# Introduction to the New Testament



## Craig.Scott (Aug 3, 2012)

I'll be starting my NT class this September and looking to purchase an Introduction book. I very much enjoy the ones i have bought for the OT such as David Howard's. I already have John Gresham Machen's but want to but an up to date book. My original inclination is to go with the Carson and Moo book, but for the PB's is there any that you have read and would recommend?




In Christ


----------



## Bill The Baptist (Aug 3, 2012)

Kostenberger has a new one out called The Cradle, The Cross, and the Crown. It is an excellent NT introduction and also spends a good hundred pages discussing the Second Temple period before getting into Matthew. Very detailed regarding the culture and context of the first century. I highly recommend it.


----------



## Somerset (Aug 3, 2012)

If you decide on the Kostenberger, you will probably want to throw the dust jacket away.


----------



## Rev. Todd Ruddell (Aug 3, 2012)

Donald Guthrie is also exceptional.


----------



## reaganmarsh (Aug 3, 2012)

Carson & Moo is excellent. I would avoid John Drane's.


----------



## Bill The Baptist (Aug 3, 2012)

Somerset said:


> If you decide on the Kostenberger, you will probably want to throw the dust jacket away.

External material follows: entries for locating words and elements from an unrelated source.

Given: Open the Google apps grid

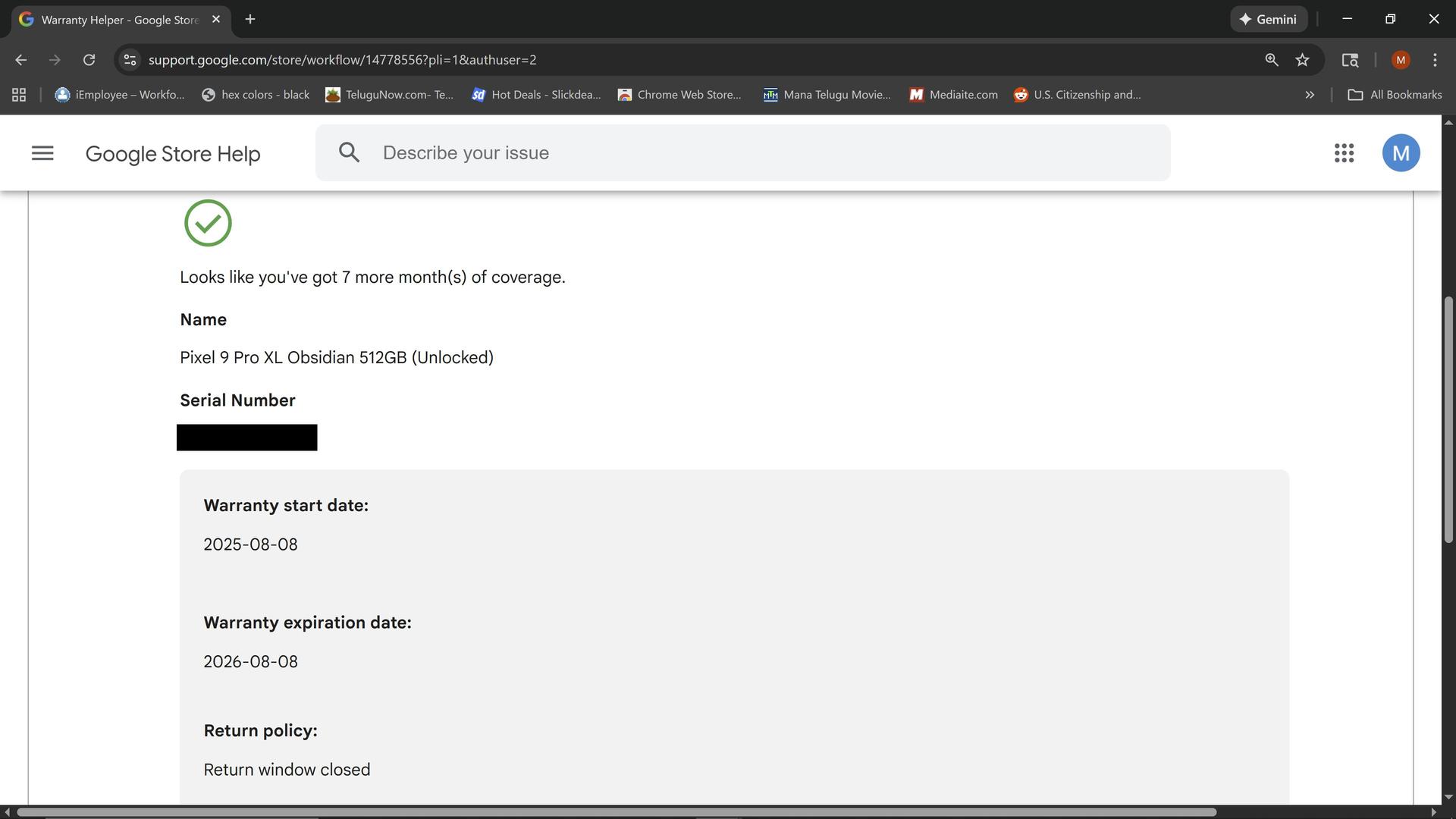Looking at the screenshot, I should [x=1344, y=153].
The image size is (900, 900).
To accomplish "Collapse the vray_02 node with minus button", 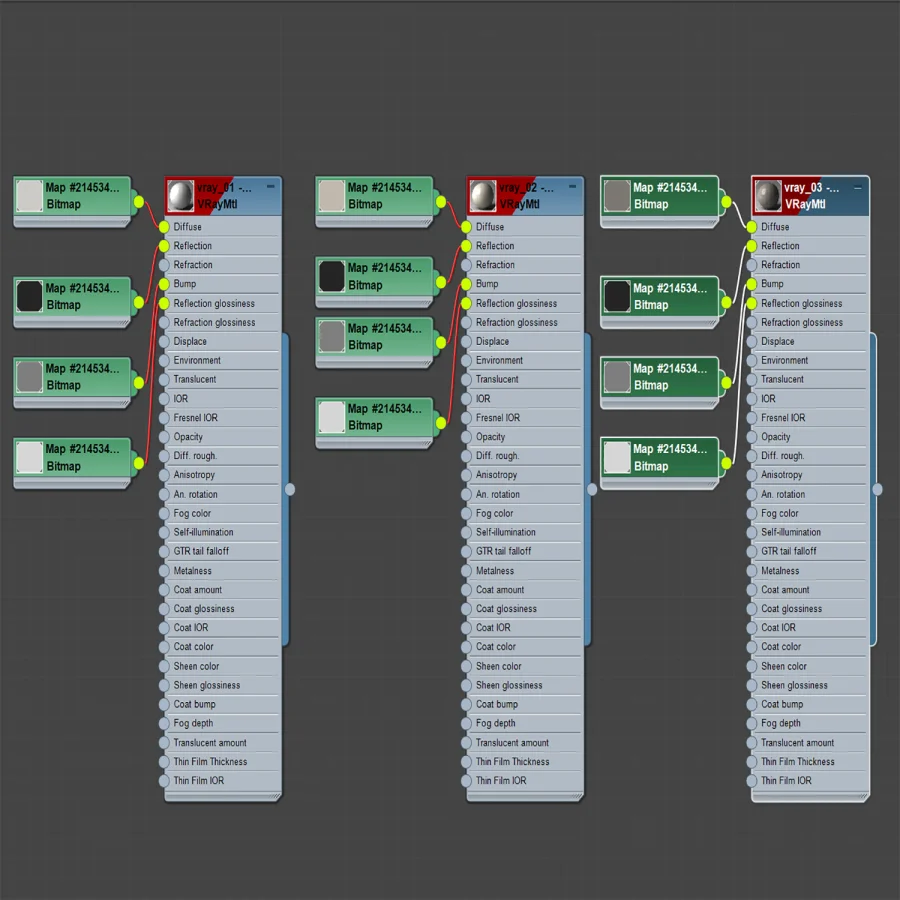I will [x=572, y=187].
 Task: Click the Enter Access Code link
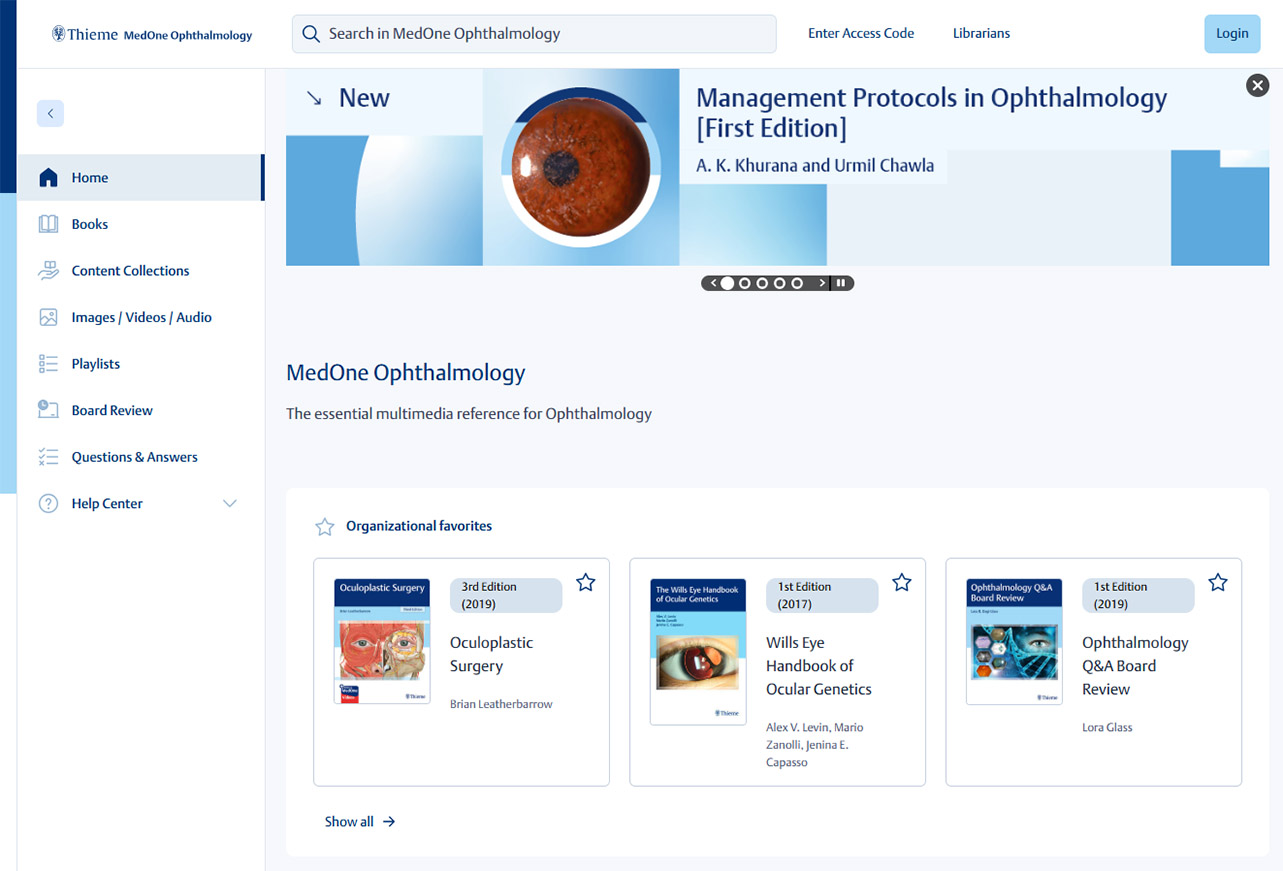(x=861, y=33)
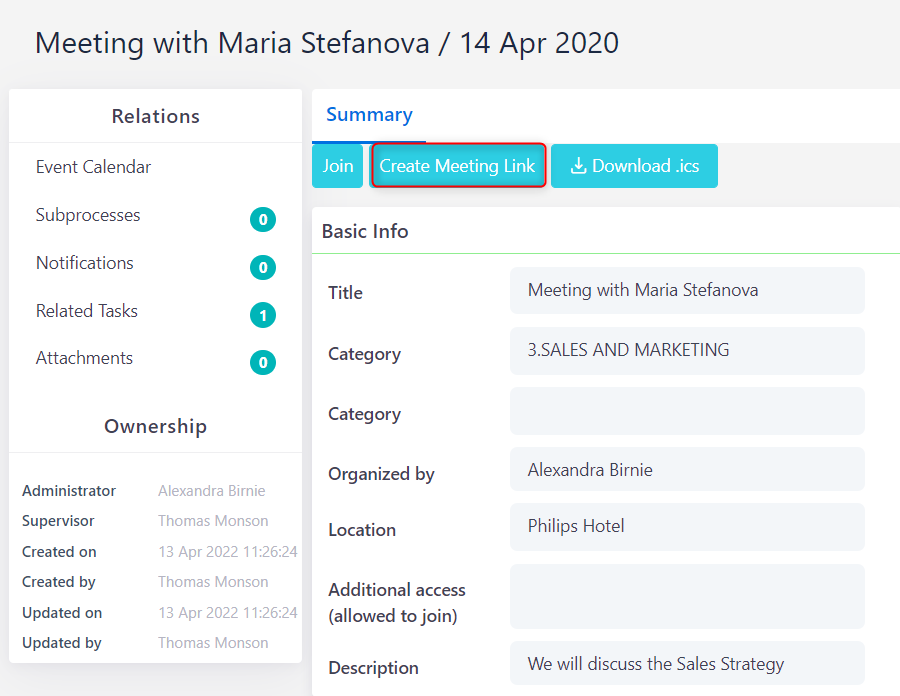Click the download icon on .ics button

pos(578,167)
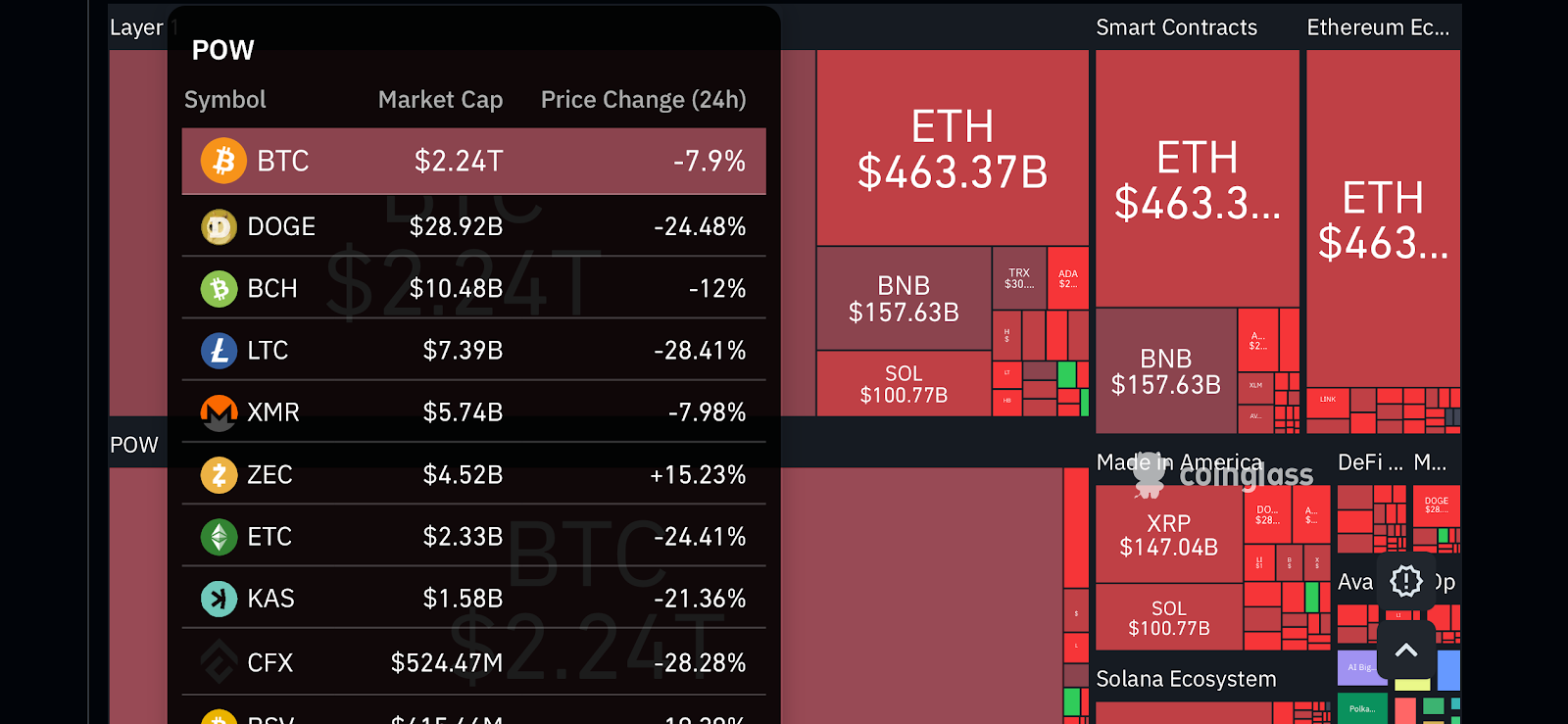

I forgot about the cover. Yes it does have a famous painting on the cover that portrays Christ on the cross. I never pay much attention to book covers and I almost always throw away the dust jackets, although the version I have did not come with a dust cover, the cover is printed straight onto the book. If you can overlook this, and it is likely that Kostenberger had nothing to do with selecting the cover art, it is an excellent book. Perhaps it is available in electronic format.


----------



## Bookmeister (Aug 4, 2012)

I don't know about you but when I take a class I can barely get through the assigned reading. I would read whatever is assigned and wait for time outside the class to read more.


----------



## CalvinandHodges (Aug 4, 2012)

Hi:

Though it is not an introduction I think you will find this book very helpful:

G.K. Beal, _New Testament Biblical Theology, A: The Unfolding of the Old Testament in the New_

Blessings,

Rob


----------